5. Tissue level of KW-1062 in rats was highest in the kidney and serum, but it was not detectable in the liver.
6. Bioautogram of the urine collected from healthy adults having intramuscular administration of 40 mg of KW-1062 showed no metabolites with antibacterial activity except KW-1062 itself.
7. Clinical response to KW-1062 in surgical infectious diseases was good in 4 cases, fair in 1 case and poor in 2 cases. A dose of KW-1062 was 40-80 mg/time. It appeared effective when intramuscular injection at this dose was given three times/day.
8. As a side effect, the elevation of GOT and GPT was observed in 1 case, but it was unknown if the elevation was due to KW-1062, because of combination with another antibiotic agent. Side effect which may have been caused by KW-1062 was not observed, including of this case.

BASIC AND CLINICAL TESTS ON KW-1062 IN SURGICAL FIELD

Basic and clinical tests of KW-1062 were made in surgical field and the following results were obtained.
1. Biliary excretion in rabbits was poor.

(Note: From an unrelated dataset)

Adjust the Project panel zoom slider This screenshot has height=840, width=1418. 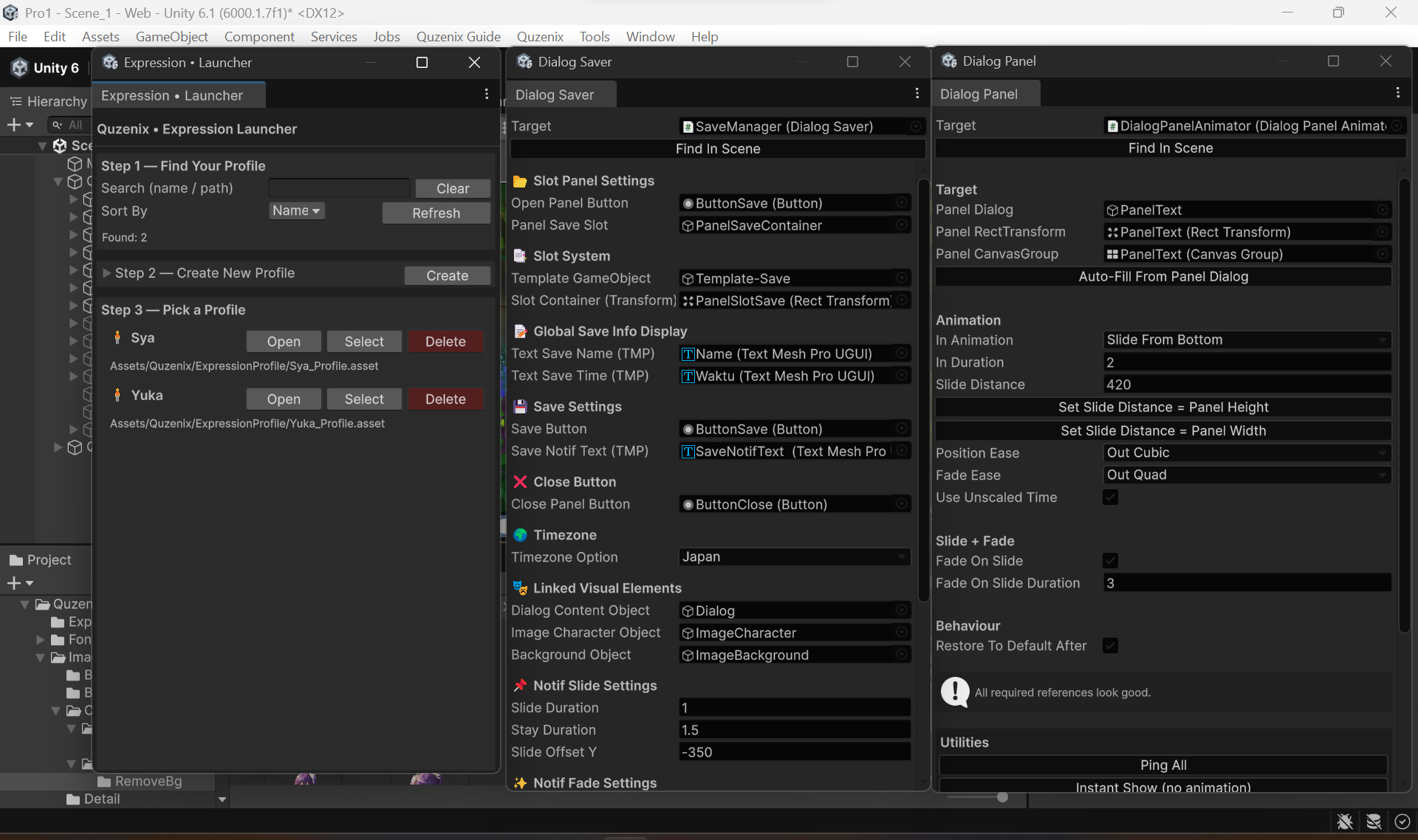tap(1001, 797)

The bile levels of KW-1062 were 1/5 to 1/6 of the peak serum level.
2. The penetration of KW-1062 into cerebrospinal fluid was as poor as that of gentamicin.
3. Nine patients with surgical infections were treated with KW-1062. Clinical response was excellent in 1, good in 5, fair in 1 and failed in 1 case. The assesment was impossible in 1 patient.
4. No adverse reactions on renal function and hearing were observed. Serum GOT level increased in one patient with colon cancer, but this could not be definitely attributed to drug administration.

CLINICAL TRIALS OF KW-1062 IN THE FIELD OF SURGERY

KW-1062 was tried on acute cases with various infections in the field of surgery, and effective responses were seen on 11 of all the 16 patients. Untoward side effects were experienced on 2 cases : an uncomfortable sensation in the chest immediately after an intramuscular injection on one case, and dermal rash on the other.
In addition, serum levels and urinary excretion were investigated in healthy male volunteers.
KW-1062 is a new promising antibiotic effective for acute infections, especially caused by gram negative rods including Pseudomonas aeruginosa in the field of surgery.

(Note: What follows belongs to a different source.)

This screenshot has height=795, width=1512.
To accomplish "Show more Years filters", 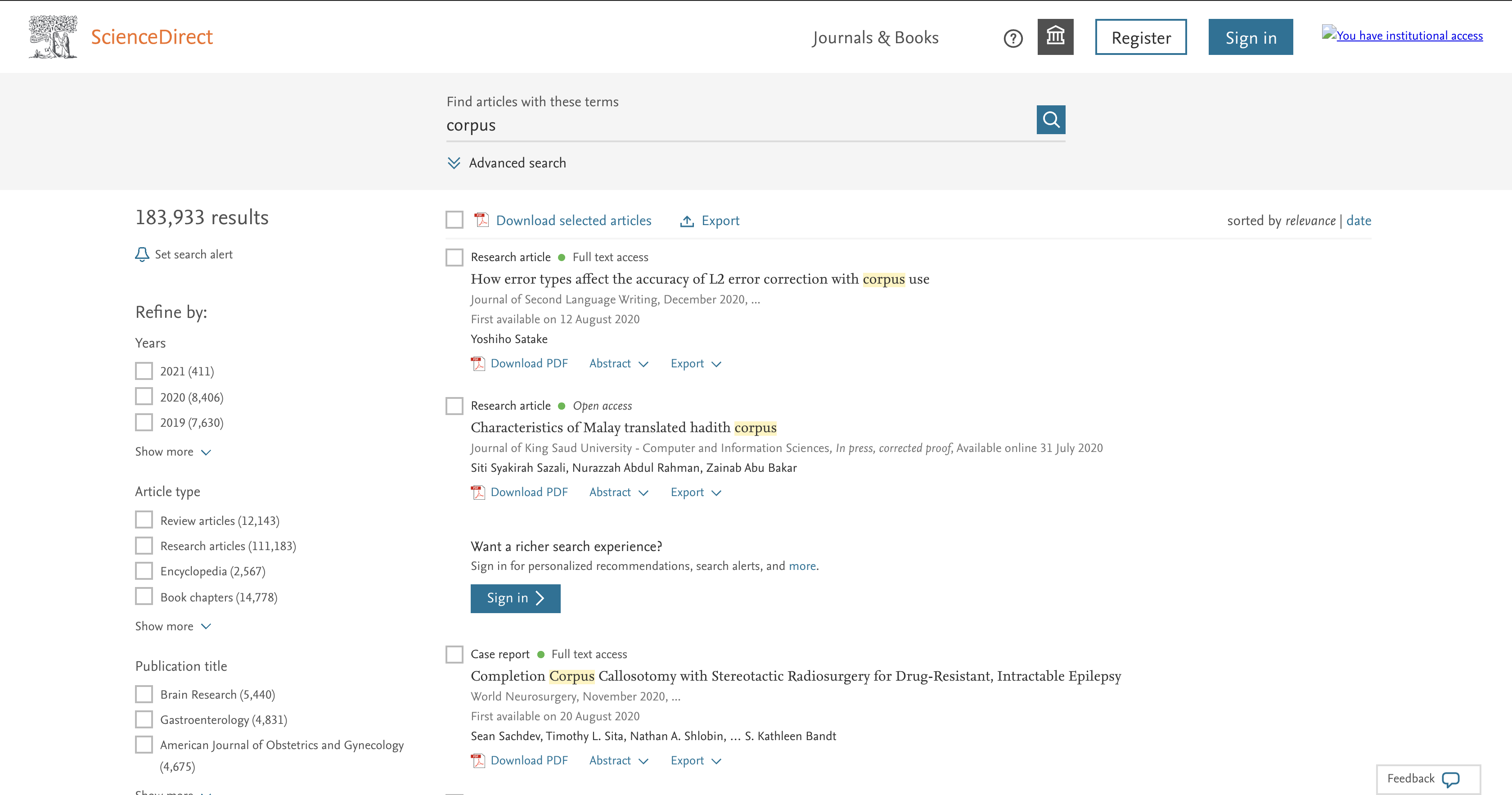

CLINICAL EVALUATION WITH KW-1062 IN SURGICAL INFECTIONS

KW-1062, a new aminoglycoside, was investigated on clinical effectiveness in the surgical infections.The results of these clinical trials were obtained as follows :
(1) Ten patients with surgical infections, almost mixed type, were administered 80mg or 160 mg of KW-1062 daily by the intramuscular or the topical route. This agent showed remarkable therapeutic results : eight of these patients (80%) responded satisfactorily.
(2) No noticeable untoward reactions were obtained except slight elevation of GOT, GPT, and BUN. These abnormalities returned immediately to the normal range after cessation of this agent.

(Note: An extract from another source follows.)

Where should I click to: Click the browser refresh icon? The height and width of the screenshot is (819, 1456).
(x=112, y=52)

BASIC AND CLINICAL STUDIES OF KW-1062 IN THE FIELD OF SURGERY

Basic and clinical studies were performed with KW-1062, a new antibiotic of aminoglycosides.
1. Twenty-four strains of E. coli isolated clinically showed a good sensitivity to KW-1062 since all the strains tested were sensitive to 12.5μg/ml or less, most of them being sensitive to 3.13μg/ml.The small number of strains did not permit definitive conclusions but Enterobacter, Serratia, Klebsiella and P. aeruginosa showed the sensitivity to KW-1062 which was almost equal to that to GM.
2. When 40 mg of KW-1062 was intramuscularly infused, its blood levels reached a peak of about 3.67μg/ml after one hour. KW-1062 excreted into urine was about 64 to 90%of the dose in 4 hours and about 75 to 97%in 8 hours. Thus KW-1062 was excreted well.
3. The therapeutic effect of KW-1062 was excellent in 3 cases, good in 2, fair in 1 and poor in 2. In view of the fact that KW-1062 was used in cases of severe infections, the effectiveness of 62.5% seemed to represent excellent clinical results.
4. No changes attributable to KW-1062 were noted in hematologic data, liver function or renal function.